Downham Market planning permission deferred after West Norfolk councillors vote against application
Plans to build 19 new houses in Downham were deferred by the West Norfolk borough council after concerns were voiced over traffic and the impact on elderly residents' lives.
A planning application for land south of the Prince Henry Place estate had initially been accepted, but was voted down by 10 votes to six during a borough planning committee meeting on Monday morning.
Chairman of the committee, councillor Chris Crofts, suggested the application should be deferred and consultants should come back with more information on the proposal.
Resident speakers told the committee of their concerns over the impact on those currently living at Prince Henry Place, who were described as mostly "house bound" and with some of them being diagnosed with dementia.
Speaker Ronald Jordan said: "Residents on Prince Henry Place should be able to live their remaining years in peace and quiet which is why many of them moved there in the first place."
The impact of traffic at the Church Road and London Road junction due to extra cars from the proposed properties was also raised.

● ● ● ● ●

## BRIEF 1
In the Downham Market planning report, by what vote was the application voted down?
## BRIEF 2
How would you render this sentence from the Downham Market planning report in Spanish: "Chairman of the committee, councillor Chris Crofts, suggested the application should be deferred and consultants should come back with more information on the proposal."
## BRIEF 3
Can you copy out the stretch of the Downham Market planning report from "Chairman of the" through "diagnosed with dementia.", word for word?

## DATA LISTING
● ● ● ● ●

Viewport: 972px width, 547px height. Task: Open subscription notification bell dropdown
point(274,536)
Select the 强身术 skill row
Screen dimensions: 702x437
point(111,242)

● ● ● ● ●

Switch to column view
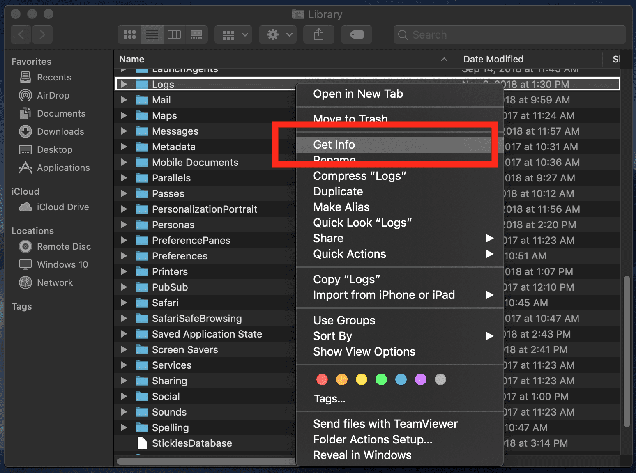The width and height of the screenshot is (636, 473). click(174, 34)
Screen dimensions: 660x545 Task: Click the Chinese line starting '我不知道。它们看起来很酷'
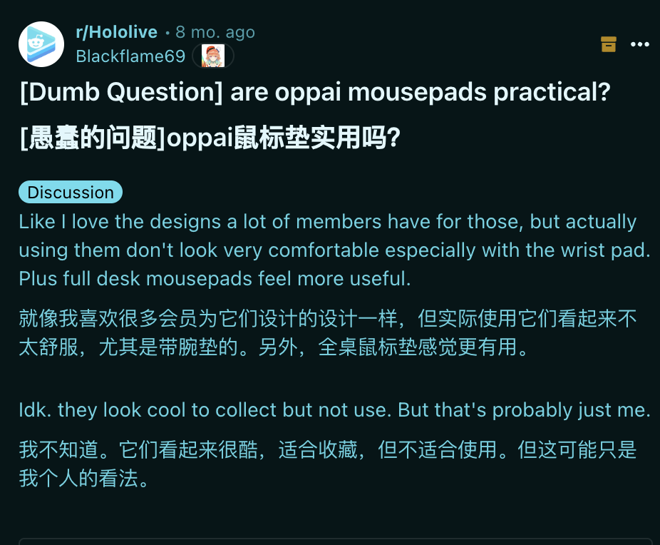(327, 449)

● ● ● ● ●

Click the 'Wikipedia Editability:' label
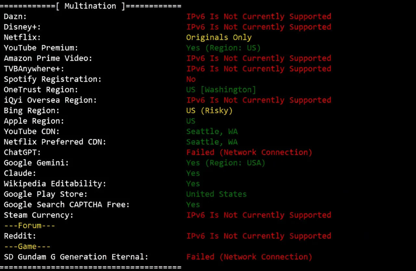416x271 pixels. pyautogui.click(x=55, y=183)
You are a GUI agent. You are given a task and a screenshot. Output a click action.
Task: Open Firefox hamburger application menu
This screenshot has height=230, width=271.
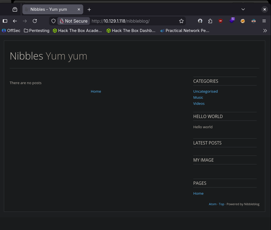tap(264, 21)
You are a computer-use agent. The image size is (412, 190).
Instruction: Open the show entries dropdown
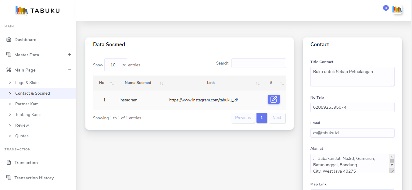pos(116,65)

● ● ● ● ●

## RESULT 1
10 votes to six.

## RESULT 2
El presidente del comité, el concejal Chris Crofts, sugirió que la solicitud se aplazara y que los consultores volvieran con más información sobre la propuesta.

## RESULT 3
Chairman of the committee, councillor Chris Crofts, suggested the application should be deferred and consultants should come back with more information on the proposal.
Resident speakers told the committee of their concerns over the impact on those currently living at Prince Henry Place, who were described as mostly "house bound" and with some of them being diagnosed with dementia.